▶ [What to produce]:
Among the entries below, extract exactly the lines that run from the one with "The image size is (600, 469)." through the one with "Task: Open the 交易委托 menu", both ends included.

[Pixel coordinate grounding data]
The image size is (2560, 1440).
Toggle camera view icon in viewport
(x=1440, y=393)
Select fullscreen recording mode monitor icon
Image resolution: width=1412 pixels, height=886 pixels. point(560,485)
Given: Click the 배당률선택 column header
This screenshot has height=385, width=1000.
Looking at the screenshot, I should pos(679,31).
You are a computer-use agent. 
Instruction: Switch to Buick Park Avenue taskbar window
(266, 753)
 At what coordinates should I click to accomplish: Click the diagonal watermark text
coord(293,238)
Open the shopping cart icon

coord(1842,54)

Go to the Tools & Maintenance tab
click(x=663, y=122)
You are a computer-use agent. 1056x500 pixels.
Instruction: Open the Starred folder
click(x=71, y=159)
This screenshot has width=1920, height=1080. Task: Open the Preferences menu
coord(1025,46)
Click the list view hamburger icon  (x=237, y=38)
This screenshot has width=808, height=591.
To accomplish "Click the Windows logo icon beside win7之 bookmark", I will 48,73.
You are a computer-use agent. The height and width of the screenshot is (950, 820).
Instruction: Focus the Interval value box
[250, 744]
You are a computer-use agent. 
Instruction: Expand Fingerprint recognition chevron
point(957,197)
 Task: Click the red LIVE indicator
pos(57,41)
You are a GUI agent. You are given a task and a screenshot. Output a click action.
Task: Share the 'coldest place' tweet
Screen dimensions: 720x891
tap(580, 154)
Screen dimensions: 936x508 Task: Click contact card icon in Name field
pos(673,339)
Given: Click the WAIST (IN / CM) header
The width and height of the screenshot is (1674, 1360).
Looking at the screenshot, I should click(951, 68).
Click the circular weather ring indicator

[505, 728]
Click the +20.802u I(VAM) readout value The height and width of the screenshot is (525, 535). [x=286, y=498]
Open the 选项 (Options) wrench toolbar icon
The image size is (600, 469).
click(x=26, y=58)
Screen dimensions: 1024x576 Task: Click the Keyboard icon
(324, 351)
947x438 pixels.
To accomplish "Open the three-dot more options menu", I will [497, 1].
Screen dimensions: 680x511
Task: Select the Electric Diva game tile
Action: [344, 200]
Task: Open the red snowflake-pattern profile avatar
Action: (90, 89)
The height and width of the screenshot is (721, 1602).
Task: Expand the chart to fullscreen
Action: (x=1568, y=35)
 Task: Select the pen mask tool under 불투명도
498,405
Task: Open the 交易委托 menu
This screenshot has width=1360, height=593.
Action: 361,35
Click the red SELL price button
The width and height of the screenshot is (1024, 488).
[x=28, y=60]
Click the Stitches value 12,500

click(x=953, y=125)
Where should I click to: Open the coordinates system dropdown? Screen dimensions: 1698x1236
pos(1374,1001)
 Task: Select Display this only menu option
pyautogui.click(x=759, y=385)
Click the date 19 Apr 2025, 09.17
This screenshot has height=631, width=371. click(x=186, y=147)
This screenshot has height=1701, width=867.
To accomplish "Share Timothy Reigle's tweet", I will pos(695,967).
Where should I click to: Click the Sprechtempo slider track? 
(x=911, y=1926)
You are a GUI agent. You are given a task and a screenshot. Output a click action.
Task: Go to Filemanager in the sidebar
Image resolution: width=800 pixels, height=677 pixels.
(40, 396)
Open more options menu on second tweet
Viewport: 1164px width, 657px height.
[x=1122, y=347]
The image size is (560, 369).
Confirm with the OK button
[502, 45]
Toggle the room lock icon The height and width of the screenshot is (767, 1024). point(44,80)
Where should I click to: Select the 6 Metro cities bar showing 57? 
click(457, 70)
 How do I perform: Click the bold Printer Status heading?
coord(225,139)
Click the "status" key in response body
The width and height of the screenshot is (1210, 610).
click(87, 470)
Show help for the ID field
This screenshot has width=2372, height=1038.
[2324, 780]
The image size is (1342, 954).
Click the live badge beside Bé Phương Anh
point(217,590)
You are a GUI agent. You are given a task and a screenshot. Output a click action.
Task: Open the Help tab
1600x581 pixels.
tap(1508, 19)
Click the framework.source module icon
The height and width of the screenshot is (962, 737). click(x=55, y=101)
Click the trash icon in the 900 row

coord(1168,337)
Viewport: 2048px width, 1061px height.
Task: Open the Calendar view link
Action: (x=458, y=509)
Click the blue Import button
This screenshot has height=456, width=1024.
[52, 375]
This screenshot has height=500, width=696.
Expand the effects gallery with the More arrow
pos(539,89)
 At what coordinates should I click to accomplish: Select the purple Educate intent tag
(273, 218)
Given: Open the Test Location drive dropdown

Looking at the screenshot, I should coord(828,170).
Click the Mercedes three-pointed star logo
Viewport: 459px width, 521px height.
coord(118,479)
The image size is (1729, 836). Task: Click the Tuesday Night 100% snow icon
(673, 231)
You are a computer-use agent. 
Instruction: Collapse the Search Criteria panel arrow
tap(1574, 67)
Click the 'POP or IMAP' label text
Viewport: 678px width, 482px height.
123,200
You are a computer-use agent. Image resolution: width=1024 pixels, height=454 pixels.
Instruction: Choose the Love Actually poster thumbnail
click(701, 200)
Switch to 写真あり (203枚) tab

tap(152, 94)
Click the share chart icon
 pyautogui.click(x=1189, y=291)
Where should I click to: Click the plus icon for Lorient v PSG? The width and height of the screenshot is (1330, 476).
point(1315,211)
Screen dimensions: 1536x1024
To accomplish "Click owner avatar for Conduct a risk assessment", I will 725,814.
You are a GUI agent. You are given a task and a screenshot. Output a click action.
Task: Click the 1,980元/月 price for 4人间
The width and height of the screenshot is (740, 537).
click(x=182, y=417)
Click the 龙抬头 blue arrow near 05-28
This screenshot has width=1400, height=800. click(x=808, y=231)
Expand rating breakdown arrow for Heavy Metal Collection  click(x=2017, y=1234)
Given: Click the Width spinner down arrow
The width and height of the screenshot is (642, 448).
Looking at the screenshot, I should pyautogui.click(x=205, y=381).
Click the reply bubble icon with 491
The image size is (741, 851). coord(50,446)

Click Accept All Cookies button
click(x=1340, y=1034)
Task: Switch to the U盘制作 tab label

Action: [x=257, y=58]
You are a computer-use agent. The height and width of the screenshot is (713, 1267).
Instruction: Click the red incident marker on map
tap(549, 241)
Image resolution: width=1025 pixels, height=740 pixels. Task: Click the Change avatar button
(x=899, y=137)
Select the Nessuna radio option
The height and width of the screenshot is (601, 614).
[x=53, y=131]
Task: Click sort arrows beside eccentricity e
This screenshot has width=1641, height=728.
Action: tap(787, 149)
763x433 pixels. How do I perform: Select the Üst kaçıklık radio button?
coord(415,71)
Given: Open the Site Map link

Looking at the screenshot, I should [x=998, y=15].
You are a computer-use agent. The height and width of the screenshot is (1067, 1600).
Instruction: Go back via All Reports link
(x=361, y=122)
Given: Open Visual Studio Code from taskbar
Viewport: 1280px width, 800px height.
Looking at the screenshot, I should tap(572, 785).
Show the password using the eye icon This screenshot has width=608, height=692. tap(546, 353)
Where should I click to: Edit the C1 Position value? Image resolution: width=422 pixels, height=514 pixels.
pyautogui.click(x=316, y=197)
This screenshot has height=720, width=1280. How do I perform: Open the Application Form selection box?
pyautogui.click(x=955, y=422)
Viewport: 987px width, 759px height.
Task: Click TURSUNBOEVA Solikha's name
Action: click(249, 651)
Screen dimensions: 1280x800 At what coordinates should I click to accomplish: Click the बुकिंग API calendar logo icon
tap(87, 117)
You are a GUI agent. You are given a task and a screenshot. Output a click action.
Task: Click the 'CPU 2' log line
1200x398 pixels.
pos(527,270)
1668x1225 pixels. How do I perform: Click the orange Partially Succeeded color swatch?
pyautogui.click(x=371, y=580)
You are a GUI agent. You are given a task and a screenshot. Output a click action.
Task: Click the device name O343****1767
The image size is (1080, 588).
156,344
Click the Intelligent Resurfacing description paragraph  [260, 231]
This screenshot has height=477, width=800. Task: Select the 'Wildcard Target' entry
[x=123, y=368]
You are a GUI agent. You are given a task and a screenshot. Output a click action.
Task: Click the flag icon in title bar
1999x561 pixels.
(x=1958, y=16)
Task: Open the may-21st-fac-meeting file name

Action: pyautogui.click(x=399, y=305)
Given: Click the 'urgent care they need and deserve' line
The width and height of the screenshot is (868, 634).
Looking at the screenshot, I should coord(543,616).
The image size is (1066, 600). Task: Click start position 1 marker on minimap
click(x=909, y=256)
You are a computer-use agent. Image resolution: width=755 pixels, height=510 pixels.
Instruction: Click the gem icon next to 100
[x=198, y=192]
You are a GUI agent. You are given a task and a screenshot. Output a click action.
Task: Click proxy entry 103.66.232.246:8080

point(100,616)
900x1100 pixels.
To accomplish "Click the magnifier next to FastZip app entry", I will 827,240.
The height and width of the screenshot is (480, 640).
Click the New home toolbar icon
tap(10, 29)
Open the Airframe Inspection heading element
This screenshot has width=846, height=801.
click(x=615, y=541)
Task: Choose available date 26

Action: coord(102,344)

▶ [Answer to this task]:
The image size is (600, 469).
click(x=26, y=58)
Screen dimensions: 1024x576 Task: Click the Keyboard icon
(324, 351)
947x438 pixels.
To accomplish "Open the three-dot more options menu", I will [497, 1].
Screen dimensions: 680x511
Task: Select the Electric Diva game tile
Action: [344, 200]
Task: Open the red snowflake-pattern profile avatar
Action: (90, 89)
The height and width of the screenshot is (721, 1602).
Task: Expand the chart to fullscreen
Action: (x=1568, y=35)
 Task: Select the pen mask tool under 불투명도
498,405
Task: Open the 交易委托 menu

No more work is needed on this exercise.